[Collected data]
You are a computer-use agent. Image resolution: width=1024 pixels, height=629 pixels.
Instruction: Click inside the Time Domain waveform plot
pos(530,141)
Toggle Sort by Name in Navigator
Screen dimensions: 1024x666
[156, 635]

What the task requires — Using the records above, please repeat the line with "Instruction: Click inside" and every line after it exactly, and give no other text.

Exercise result —
Instruction: Click inside the Time Domain waveform plot
pos(530,141)
Toggle Sort by Name in Navigator
Screen dimensions: 1024x666
[156, 635]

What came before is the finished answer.